Housewives tend to spend a lot of time doing things around the house alone. So what goes on inside the head of a housewife? What do we think about during the 15 minute task at hand? What odd scenarios play out in our heads while we sit on the floor folding clothes, or rock a nursing baby to sleep? What issues do we dwell on while making the kids lunch? What problems do we solve/create while we do the laundry? Here’s what goes on in my head…
About Me
- Sarah
- I have dedicated all of my time to the welfare, upkeep, control, future, problem solving, compromising, cleanliness, and order to my home, my children, my dog, my two cats, my two fish, and my husband. I have opted to put all my time, sanity, self control, patience, impatience, good grace, and stellar personality into this effort.

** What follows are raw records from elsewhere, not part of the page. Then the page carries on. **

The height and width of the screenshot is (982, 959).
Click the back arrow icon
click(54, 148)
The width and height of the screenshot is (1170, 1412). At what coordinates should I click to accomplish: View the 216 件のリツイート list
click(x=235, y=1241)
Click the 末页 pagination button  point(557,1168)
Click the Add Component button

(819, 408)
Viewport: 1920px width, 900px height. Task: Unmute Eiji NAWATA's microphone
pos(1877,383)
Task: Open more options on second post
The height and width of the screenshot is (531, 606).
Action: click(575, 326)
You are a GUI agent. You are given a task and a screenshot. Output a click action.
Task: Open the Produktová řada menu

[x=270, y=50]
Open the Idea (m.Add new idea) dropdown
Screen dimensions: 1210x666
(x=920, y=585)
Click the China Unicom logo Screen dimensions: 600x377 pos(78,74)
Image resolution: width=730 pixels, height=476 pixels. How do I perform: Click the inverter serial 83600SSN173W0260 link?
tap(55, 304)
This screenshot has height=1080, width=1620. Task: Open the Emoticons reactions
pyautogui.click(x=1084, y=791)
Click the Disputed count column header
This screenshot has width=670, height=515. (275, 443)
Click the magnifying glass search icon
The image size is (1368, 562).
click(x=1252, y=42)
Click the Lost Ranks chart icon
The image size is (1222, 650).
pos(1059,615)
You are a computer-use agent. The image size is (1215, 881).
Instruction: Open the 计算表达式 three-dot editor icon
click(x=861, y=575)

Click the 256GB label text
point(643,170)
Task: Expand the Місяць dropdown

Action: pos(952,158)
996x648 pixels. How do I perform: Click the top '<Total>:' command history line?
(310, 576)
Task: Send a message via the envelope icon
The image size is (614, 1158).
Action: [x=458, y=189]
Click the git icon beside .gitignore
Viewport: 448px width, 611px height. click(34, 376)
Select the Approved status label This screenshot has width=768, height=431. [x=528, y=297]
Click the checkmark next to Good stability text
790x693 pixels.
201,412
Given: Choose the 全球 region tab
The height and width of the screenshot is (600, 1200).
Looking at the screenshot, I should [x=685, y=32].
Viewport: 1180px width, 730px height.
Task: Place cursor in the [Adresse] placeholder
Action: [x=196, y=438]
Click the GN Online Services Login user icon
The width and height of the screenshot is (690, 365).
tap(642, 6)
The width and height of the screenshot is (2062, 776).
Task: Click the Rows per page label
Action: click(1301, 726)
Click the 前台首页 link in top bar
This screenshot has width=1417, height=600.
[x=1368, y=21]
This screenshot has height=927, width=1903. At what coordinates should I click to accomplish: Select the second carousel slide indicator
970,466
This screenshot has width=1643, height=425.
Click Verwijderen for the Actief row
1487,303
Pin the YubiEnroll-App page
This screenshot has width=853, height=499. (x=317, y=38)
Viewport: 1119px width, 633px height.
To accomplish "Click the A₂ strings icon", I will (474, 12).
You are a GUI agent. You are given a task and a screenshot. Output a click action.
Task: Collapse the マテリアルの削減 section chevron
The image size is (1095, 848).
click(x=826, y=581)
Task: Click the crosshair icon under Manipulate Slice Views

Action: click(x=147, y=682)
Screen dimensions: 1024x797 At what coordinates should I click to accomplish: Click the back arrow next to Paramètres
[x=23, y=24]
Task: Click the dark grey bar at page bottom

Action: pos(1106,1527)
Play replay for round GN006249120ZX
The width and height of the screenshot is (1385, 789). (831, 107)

I am happy to clean, willing to be walked all over, content to attend to my dirty duties, and totally convinced I have the best job in the world. Give or take a couple days.
December 28, 2011
...while wiping the counters
I knew it was going to break. I looked at the thing and said "that cup is too close to the edge of the counter, it's going to fall and break." So why didn't I move it? Why didn't I scoot it three inches back? What kind of overwhelming laziness took over me? So here's the mess and holy cow, it must have landed beautifully because it has covered the entire kitchen floor with even distribution. So instead of taking the two seconds to scoot the cup back or, God forbid, wash it and put it away, I now have the task of sweeping the floor at least twice, vaccuuming the floor repeatedly, scouring every surrounding room to make sure glass didn't magically shoot from wall to wall and end up in the basement like it has been known to do, and then I get to worry about the invisible shards of glass that cling to the cracks inside the grout, just waiting to pop up one day into a little foot. There are no tweezers small enough for those buggers. I have such wonderful foresight as a mom and a housewife. I don't know why I don't take advantage of this gift to save myself from these disasters. Two seconds and three inches could have rescued me. Two seconds and three inches. Well then, let the cleaning commence!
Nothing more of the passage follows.